We started in 1996 with a serviced office at 33 Corn Street, then moved to Redcliffe Backs in 1998, then in 2000 moved to the top floor of 100 Victoria Street where we stayed for 9 years (ask me to tell you the rent story), before moving to take 11,000 sq ft on the top two floors of Bridge House on Baldwin Street in the centre of Bristol next door to St Nicks market in 2009. Sift Digital (now Edo) moved out to their own offices in the Quorum building on Old Market roundabout in June 2016.
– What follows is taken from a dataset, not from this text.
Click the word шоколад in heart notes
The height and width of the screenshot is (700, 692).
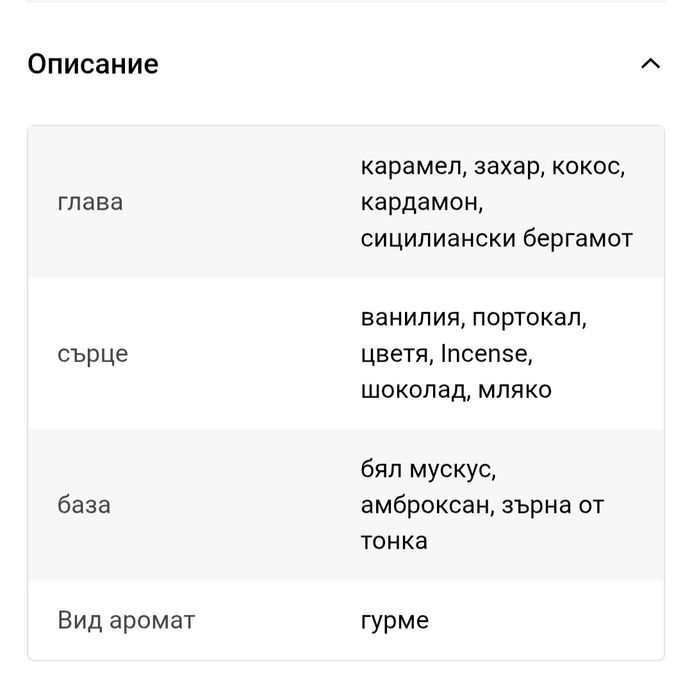pyautogui.click(x=412, y=390)

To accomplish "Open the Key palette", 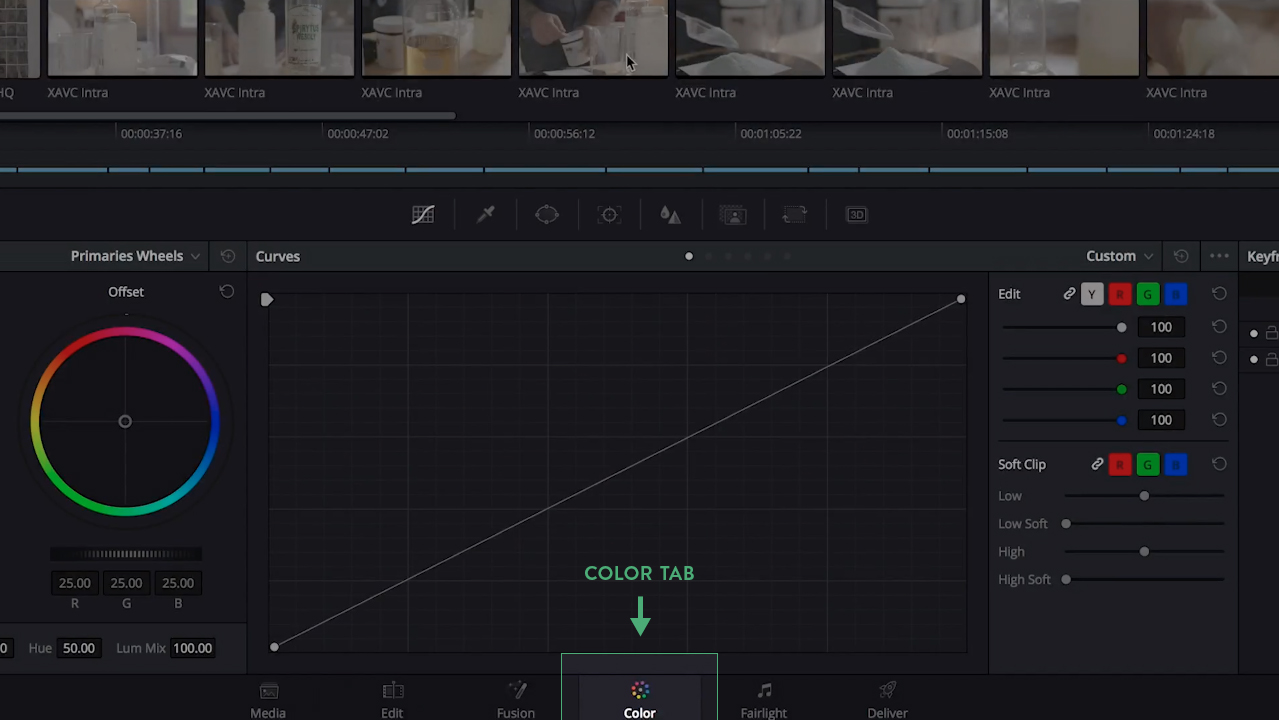I will [x=733, y=214].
If a start-up keeps growing, the transitioning into a bigger company never stops. The process of building a professional team started early with some key hires and has continued ever since. Over the years Sift has employed over 750 staff, many of whom I’m still in contact with – one of these days we’ll have a proper alumni bash! In 2009 and 2010, I appointed MDs to run Sift’s three core business units; and in 2012 we finally committed to a full time HR resource – long overdue with 140 staff. And whilst there’s a constant stream of great new people joining the company, there are many old faces. Recognition is a core Sift value, so in January 2012 eleven of us who had done ten years at Sift had a good old-fashioned lunch and told our Sift stories. Four years later in February 2016, we held the second Sift 10 year lunch at Goldbrick House, this time with 14 of the 17 eligiblees. As before, the new 10 year gents got silver Sift ‘Bod’ cufflinks and the ladies a silver Sift ‘Bod’ pendant necklace.